Keine Generation der Menschheitsgeschichte ist mit so viel Wohlstand und so guten Startbedingungen aufgewachsen wie die Generation Z. Dennoch fühlt sie sich benachteiligt und beneidet die Generation der Boomer (circa 1955 bis 1969). Kann dieses Gefühl berechtigt sein?
Eigentlich bin ich kein Freund von Generationendebatten. Schon die Eingrenzung der Altersjahrgänge, die angeblich viele Gemeinsamkeiten haben, ist fragwürdig. So werden alle Deutschen, die von 1955 bis 1969 geboren wurden, der Generation der Babyboomer zugerechnet. Menschen, die zwischen 1997 und 2012 zur Welt kamen, werden zur Generation Z gezählt. Die großen Zeiträume sorgen für wenig Aussagekraft.
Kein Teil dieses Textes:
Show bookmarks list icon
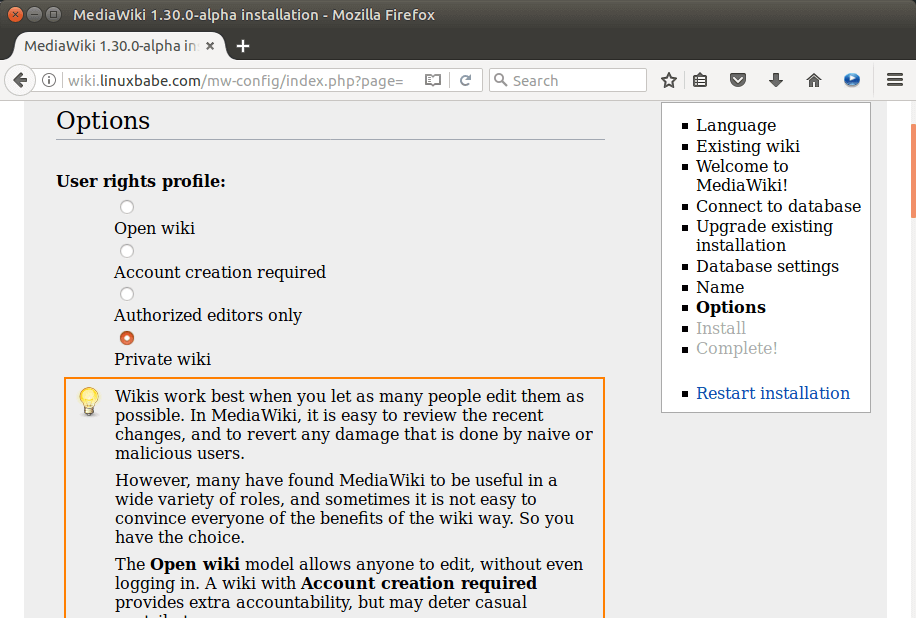This screenshot has height=618, width=916. point(700,81)
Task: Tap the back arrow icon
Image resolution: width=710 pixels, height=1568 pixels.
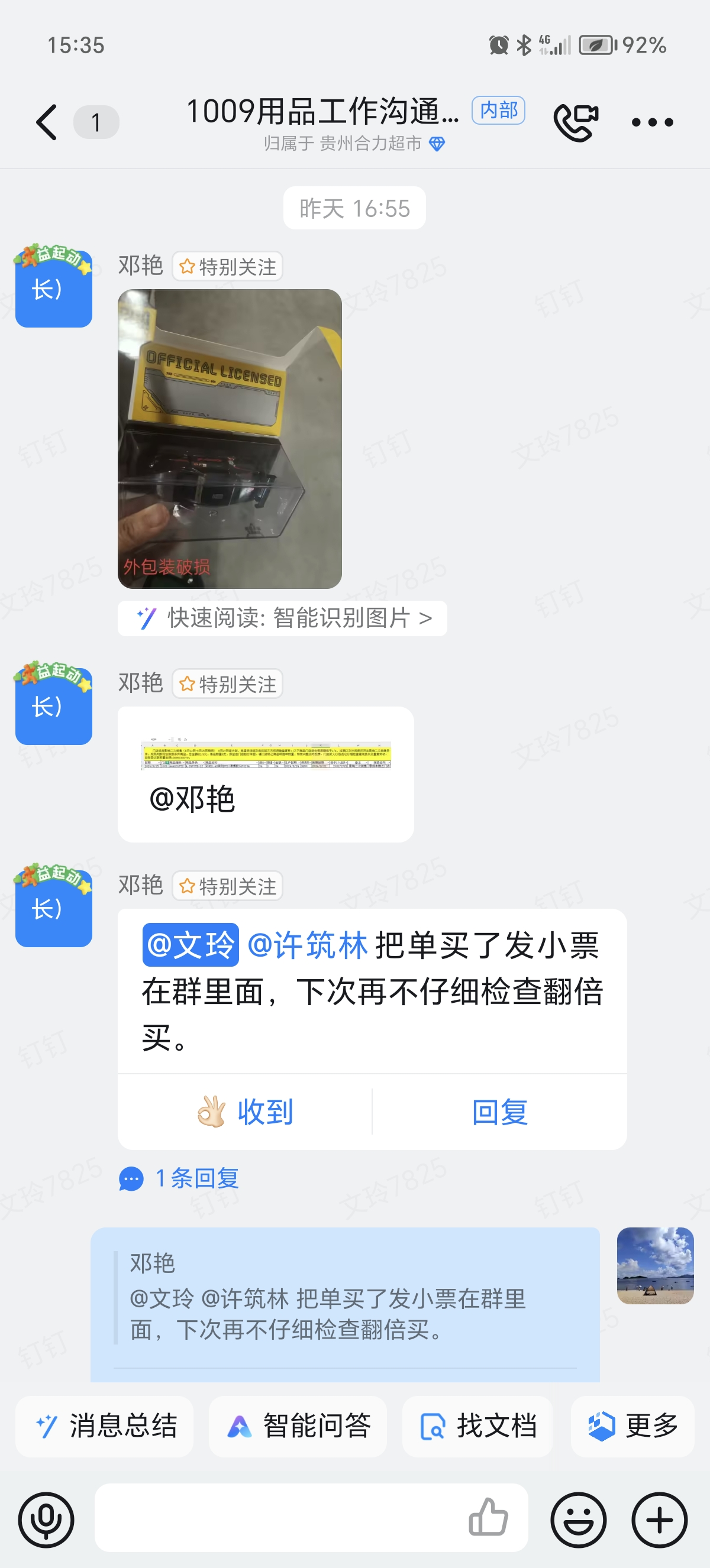Action: tap(46, 122)
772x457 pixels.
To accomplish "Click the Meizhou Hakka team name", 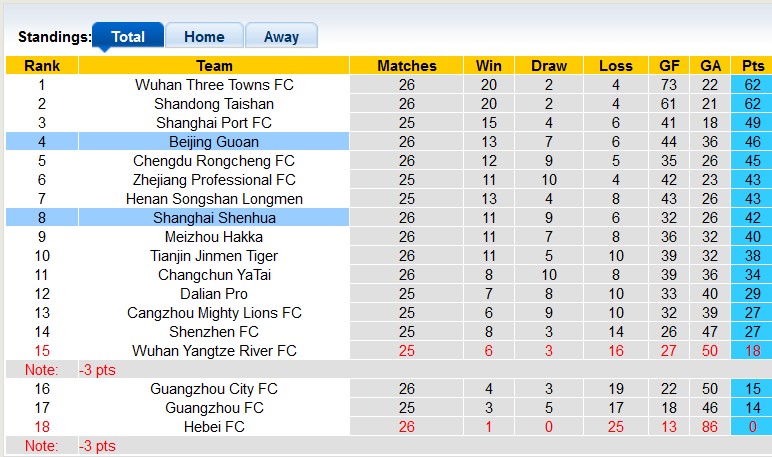I will click(214, 237).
Wer beispielsweise 1997 geboren wurde, hatte eine Kindheit ohne großartige soziale Medien, ohne Smartphones und mit kaum Internet. Wer im Jahr 2012 sein Geburtsjahr hat, dürfte schon als Kleinkind Kontakt mit Smartphones und Internet gehabt haben. Auch bei den Boomern machte es natürlich einen erheblichen Unterschied, ob jemand Mitte der 50er-Jahre in ein Elternhaus geboren wurde, das den Weltkrieg als Erwachsene miterlebte oder ob jemand erst 1969 Kind von Eltern wurde, die den Krieg entweder gar nicht oder nur als Kinder miterlebten.
Kurz und knapp: Die Generationeneinteilung hat ihre Schwächen und ist zudem auch wenig freiheitlich, wenn Individuen kollektive Verhaltensweisen oder Umstände nur aufgrund ihres Geburtsjahres angedichtet werden. Dennoch möchte ich heute pauschal die Generation der Boomer gegen die Generation Z verteidigen. Man muss ja nicht immer konsistent sein und außerdem gibt es in „meiner“ Generation so ein raunendes Genörgel, das ich mal adressieren will.